Georg Muffat: Missa in Labore Requies a 24

Georg Muffat: Missa in Labore Requies a 24
Le Banquet Céleste, La Guilde des Mercenaires, Damien Guillon
Château de Versailles Spectacles CVS106. 58’53


If you like your music loud and dramatic, with moments of calm, you will love this recording by Le Banquet Céleste and La Guilde des Mercenaires of Georg Muffat’s c1690 Missa in Labore Requies a 24. Muffat (1653-1704) is one of the most interesting composers of the high Baroque period, not least because of his ability to combine musical genres from many different countries. Born in Savoy, he studied during his early teens with Lully in Paris. After a period as organist at Strasbourg Cathedral, he studied law in Ingolstadt, before moving to Vienna, Prague and then Salzburg, where he worked for about 10 years (with Biber) in the court of the Prince-Archbishop. After further study in Rome, where he studied organ with Pasquini and met Corelli. he moved to Passau as Kapellmeister to the Bishosh of Passau. It was in Passau that we find the first mention of the monumental Missa in Labore Requies, Muffat’s only surviving sacred workThe score came into Haydn’s hands, passing on his death into the Esterházy archives and finally to the Budapest National Library.

Until 1991, the Missa in Labore Requie was almost completely ignored, with doubts as to whether Muffat was the composer. The reason for its composition is still in doubt, the choice generally being Salzburg Cathedral or, as Peter Wollney opines in his programme note, perhaps as a calling card for his arrival at Passau Cathedral. Such a work could have been performed in either place, both having a large central space, in Salzburg complete with four organs on balconies at the corners of the central space. It is a grand work lasting around 46 minutes and scored for 24 voices in two vocal and three instrumental choirs. one with five trumpets and timpani, one with two cornets and three trombones, and the third with two violins, two viols and violone together with a continuo group, here of chamber organ, harpsichord and bassoon. Muffat’s use of these large resources is masterly, with contrasts between solo sections and grand tutti choruses for the whole ensemble.

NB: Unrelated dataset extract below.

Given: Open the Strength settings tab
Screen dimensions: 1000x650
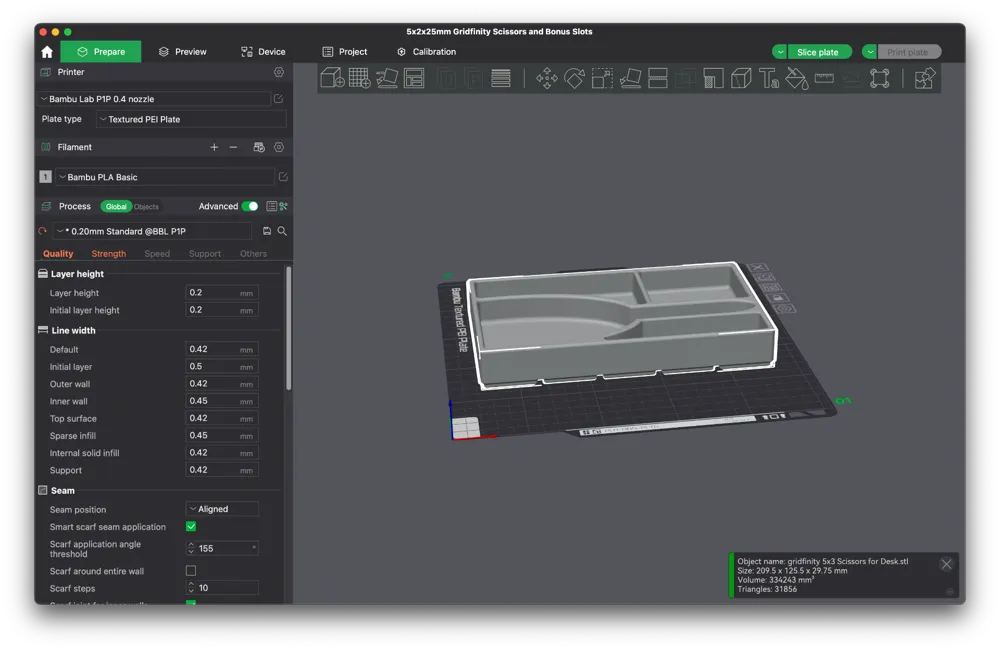Looking at the screenshot, I should (x=109, y=254).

This is clearly a celebratory piece but also includes some delightful little moments, an early one being the opening of the Gloria with its repeated antiphonal cries of Pax, Pax, Pax. At the end of the Gloria comes two instrumental pieces by much earlier composers, an organ Conson a 6 by Giovanni Valentini, (c1582-1649) a pupil of Giovanni Gabrieli, and an ebullient Sonata a 13 by Johann Stadlmayr (1575-1648).

The Credo is centred around the Et incarnatus est, for two sopranos, and the Crucifixus with its muffled drumbeats. After the Credo comes a rather more appropriate interjection in terms of the composer’s dates, the Dixit Dominus (from Vesperae Longiores ac Breviores) by Heinrich Ignaz Franz Biber (1644-1704). The concluding sequence makes a magnificent conclusion to this monumental piece.

Whether it was Salzburg or Passau, the one place it certainly was not performed was the Versailles Royal Chapel, where this recording was made. But the magnificent acoustics make it an effective venue, not least for the two French groups involved. The musical groups are not as spread out as they could have been in Salzburg or Passau, but the recording gives a suitable sense of the spatial aspects of the music, arranged as they are in a circle, the two brass groups being behind the conductor, the violin group and the two vocal ensembles.

The vocal soloists, all impressive, are Violaine Le Chenadec, Paul Figuier, David Tricou and Benoît Arnould in choir 1 and Myriam Arbouz, Mélodie Ruvio, Nicholas Scott and Renaud Bres in choir 2. The organist is Jean-Luc Ho and the director Damien Guillon who keeps everything together well.